THE TASK —
In the entries below, find each line with the word "agent" and pull it out.

Collected data
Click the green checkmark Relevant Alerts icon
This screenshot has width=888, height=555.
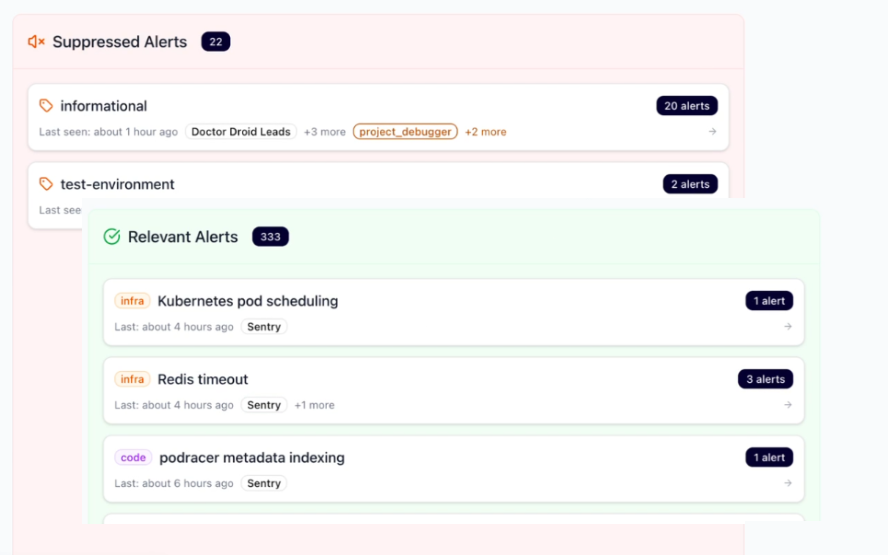pos(112,237)
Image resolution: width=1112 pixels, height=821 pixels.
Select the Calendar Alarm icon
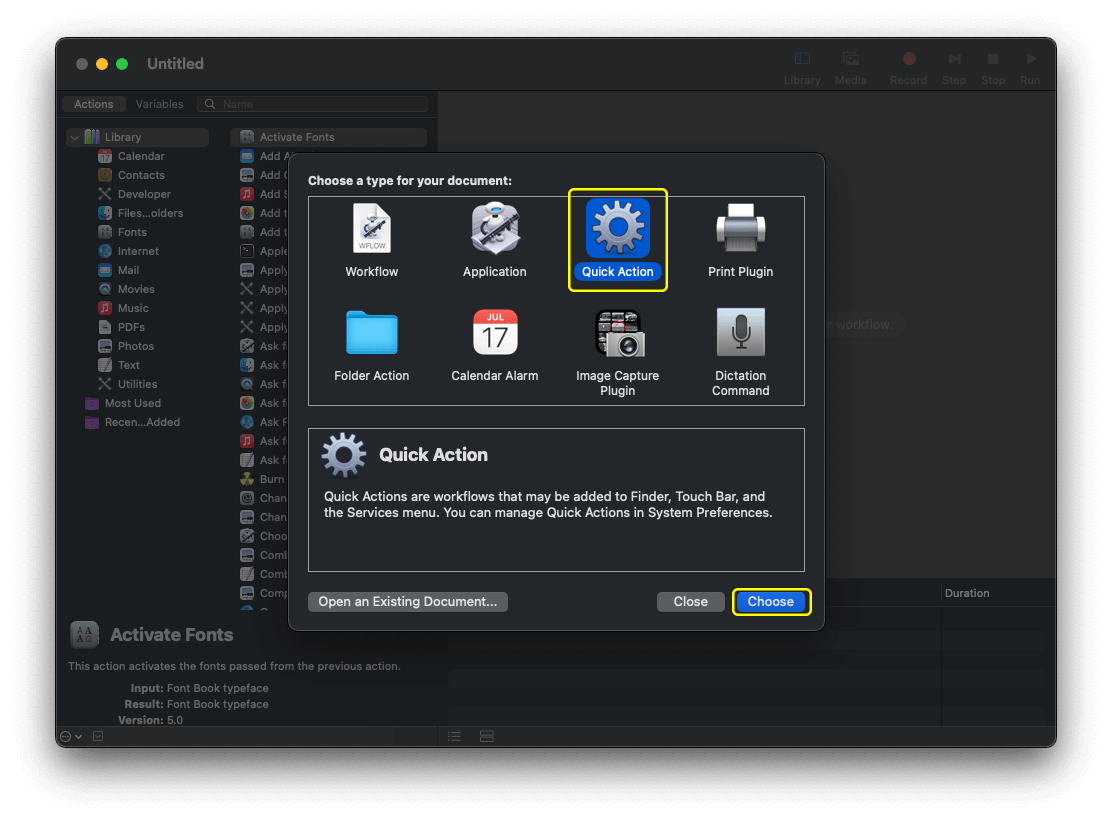(494, 333)
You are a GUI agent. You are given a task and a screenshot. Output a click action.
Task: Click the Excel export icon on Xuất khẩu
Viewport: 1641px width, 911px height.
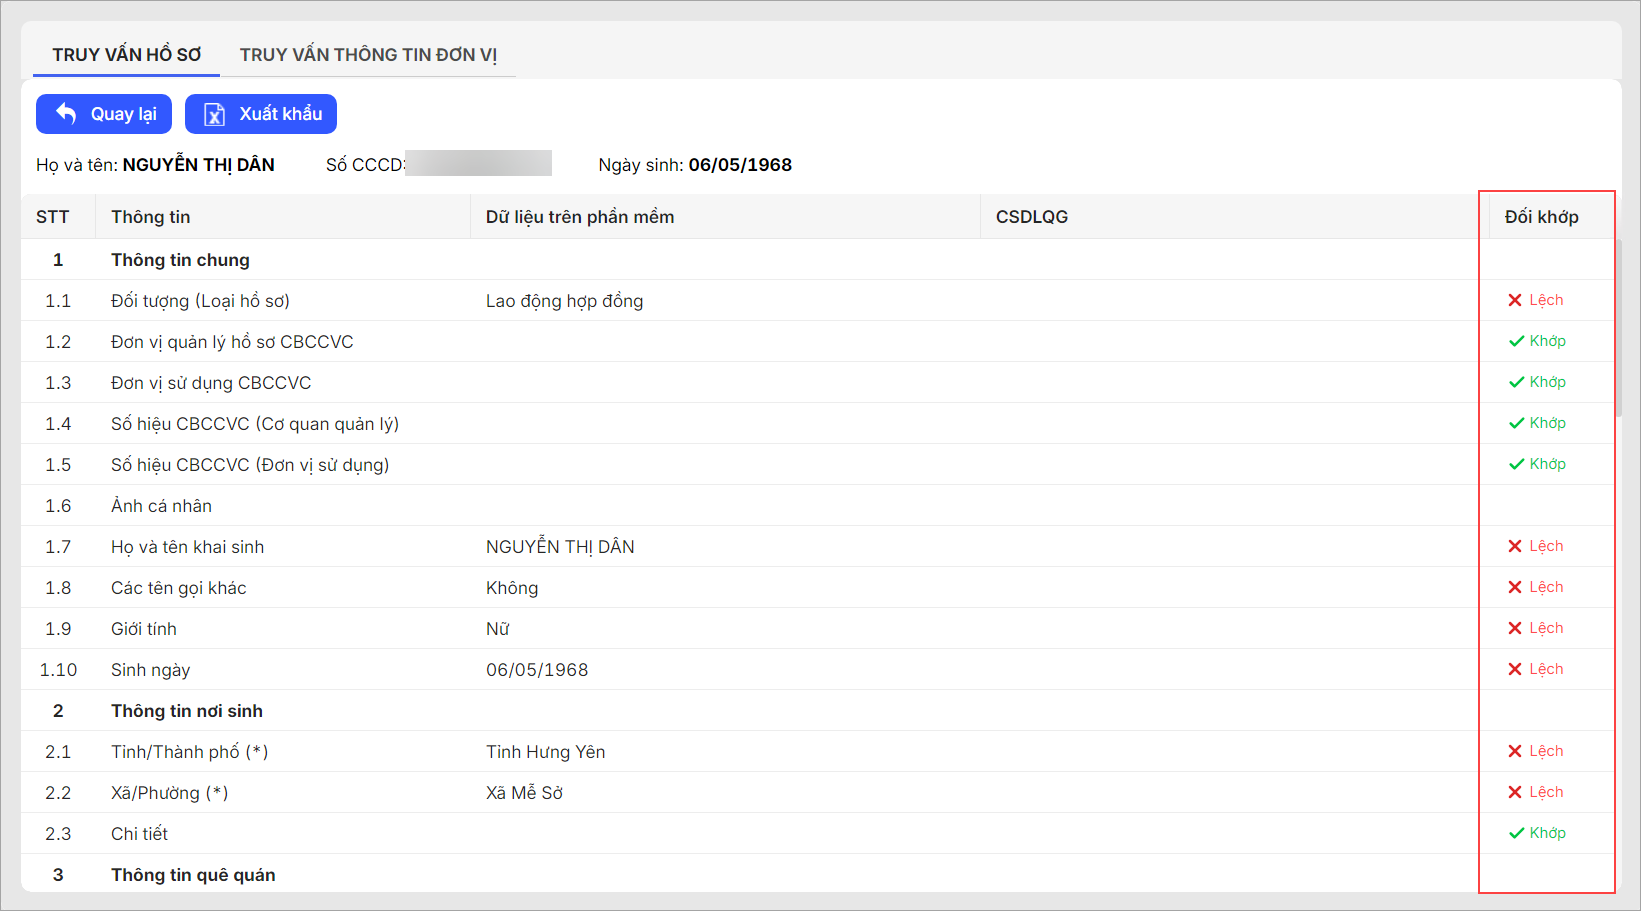pyautogui.click(x=214, y=114)
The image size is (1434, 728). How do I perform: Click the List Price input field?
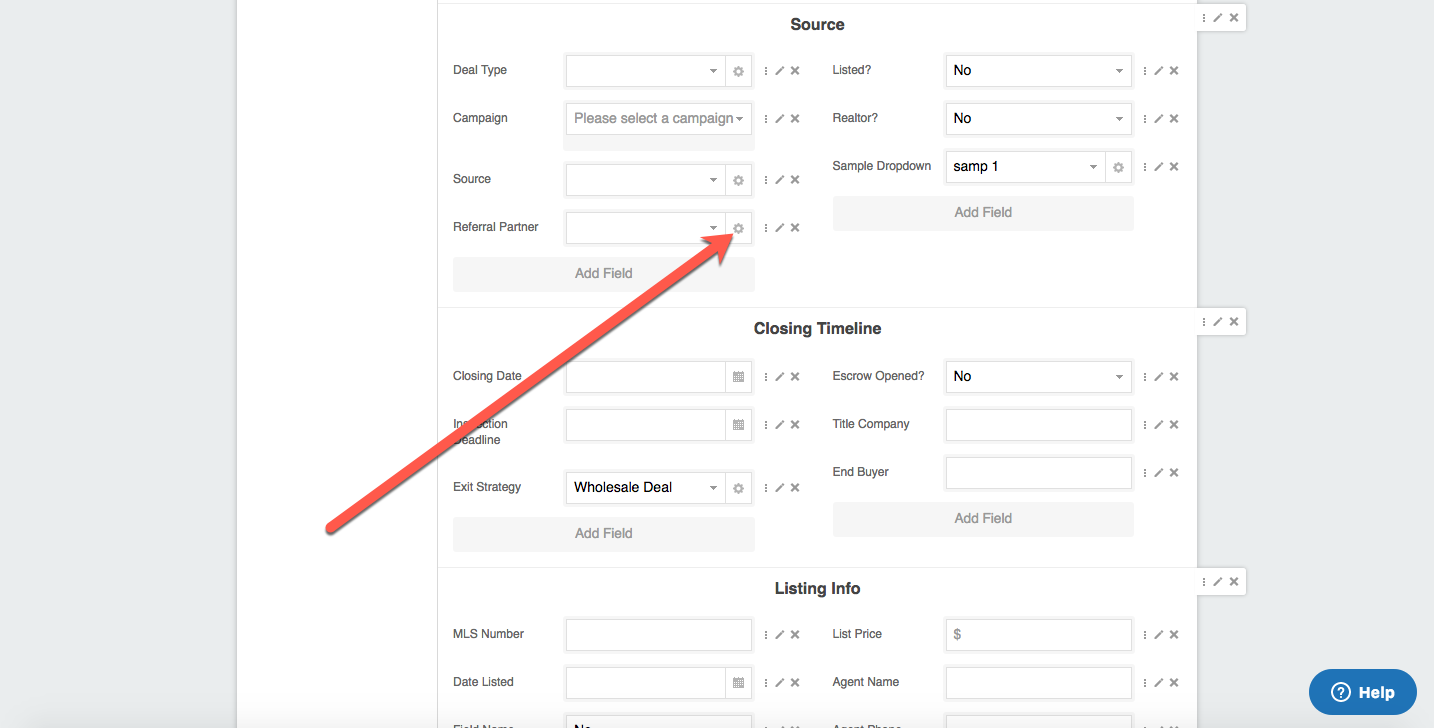(1038, 635)
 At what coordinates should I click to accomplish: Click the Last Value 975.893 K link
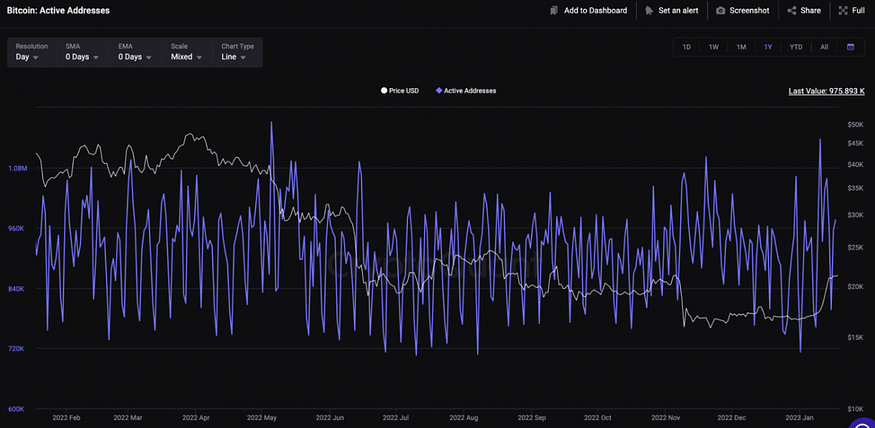pos(826,91)
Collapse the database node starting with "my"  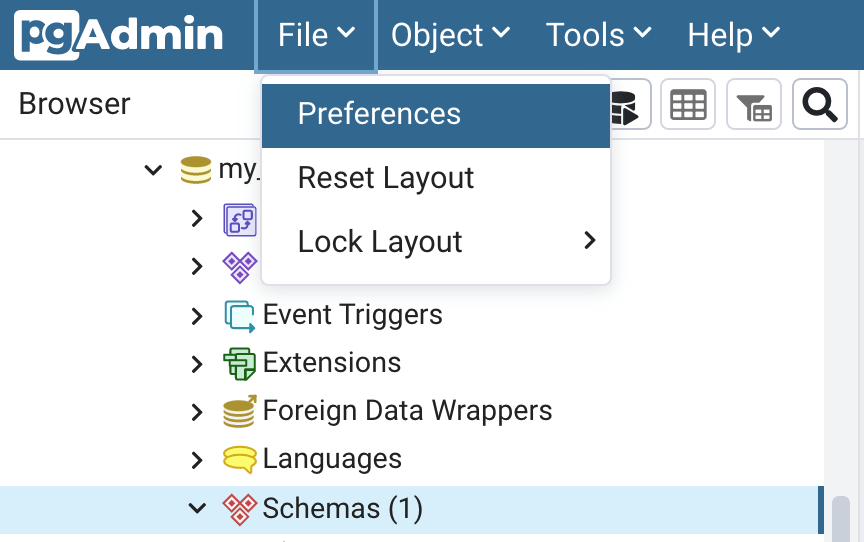153,170
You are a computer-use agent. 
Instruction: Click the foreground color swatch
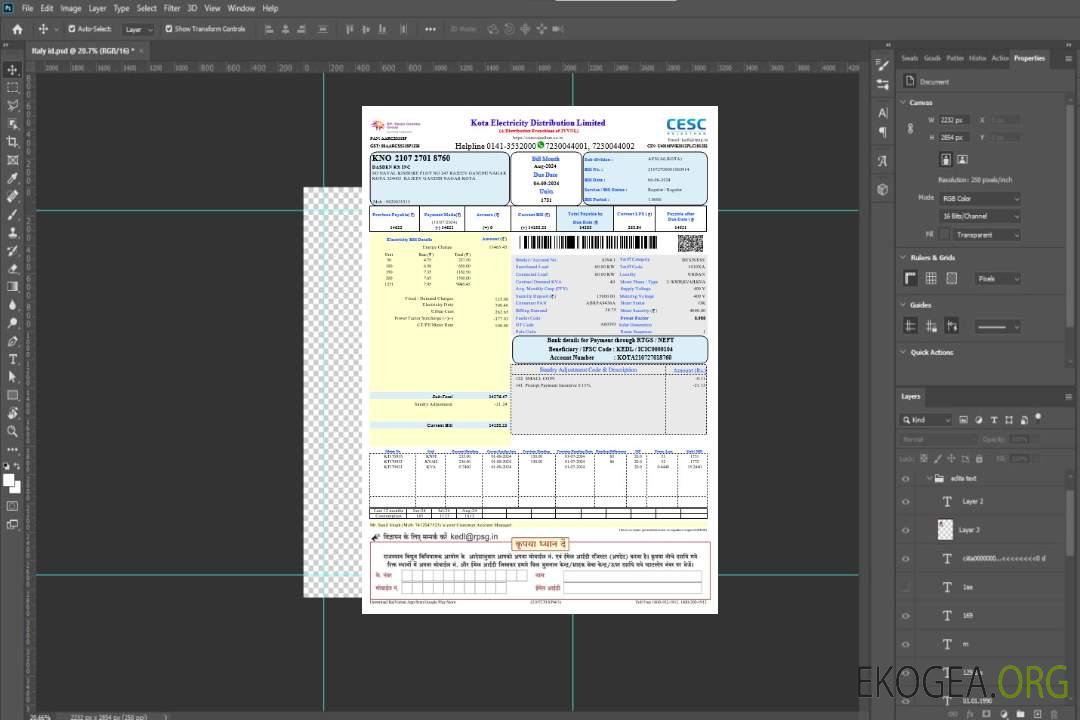(9, 480)
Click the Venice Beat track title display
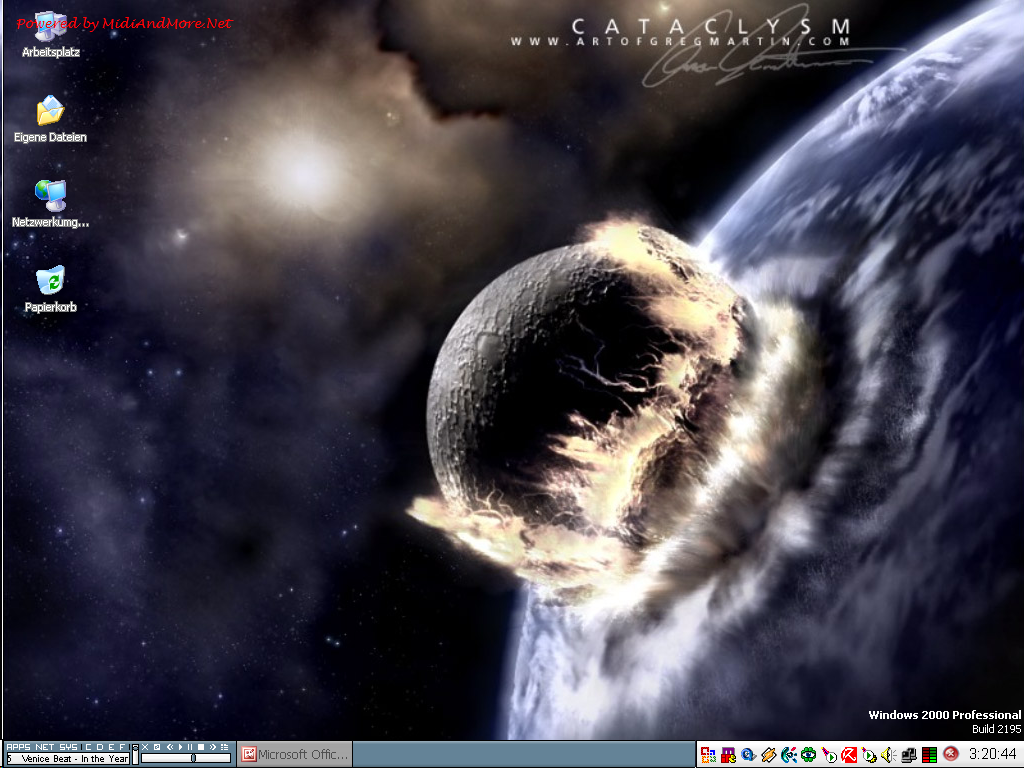Screen dimensions: 1024x768 (x=70, y=759)
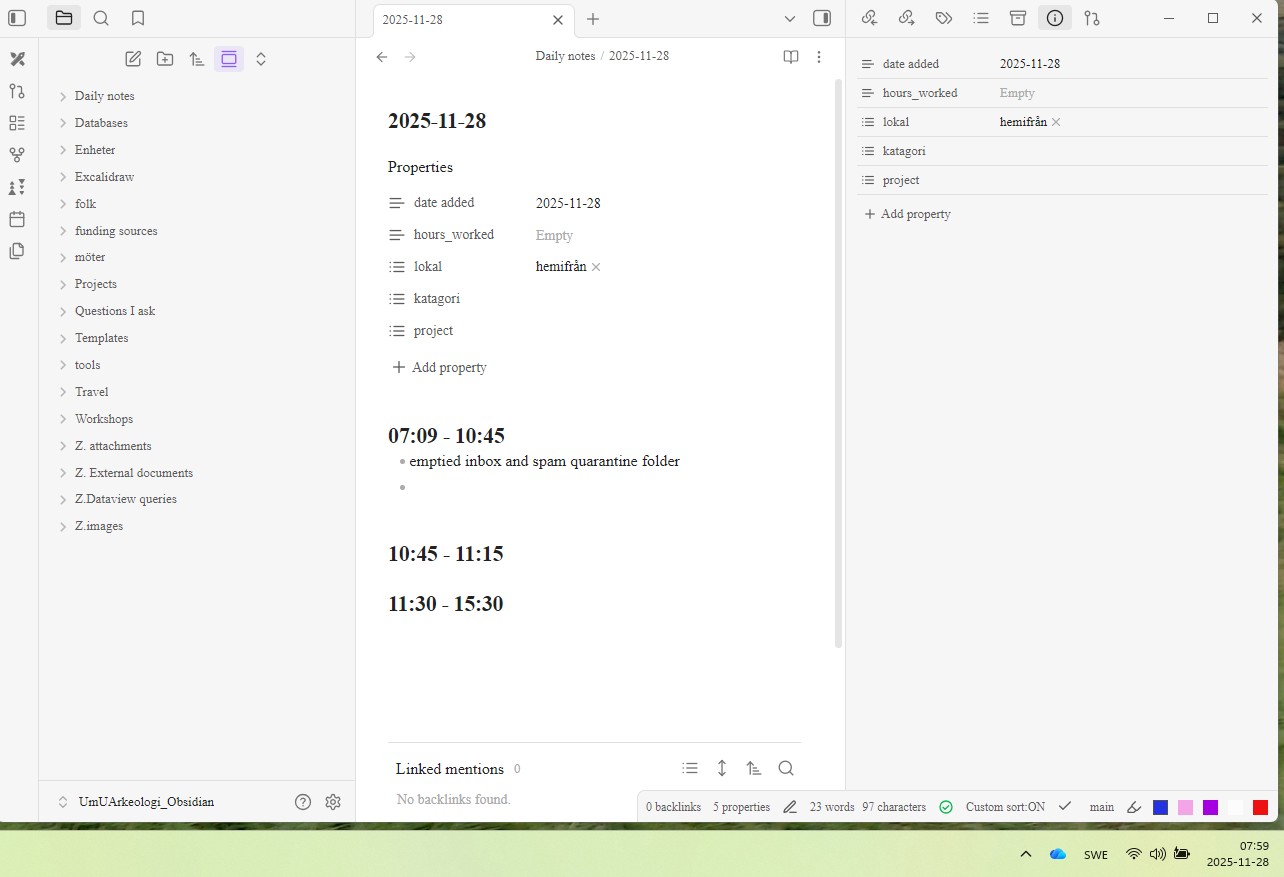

TASK RESULT —
You are a GUI agent. You are given a task and a screenshot. Output a click action.
You are a computer-use agent. 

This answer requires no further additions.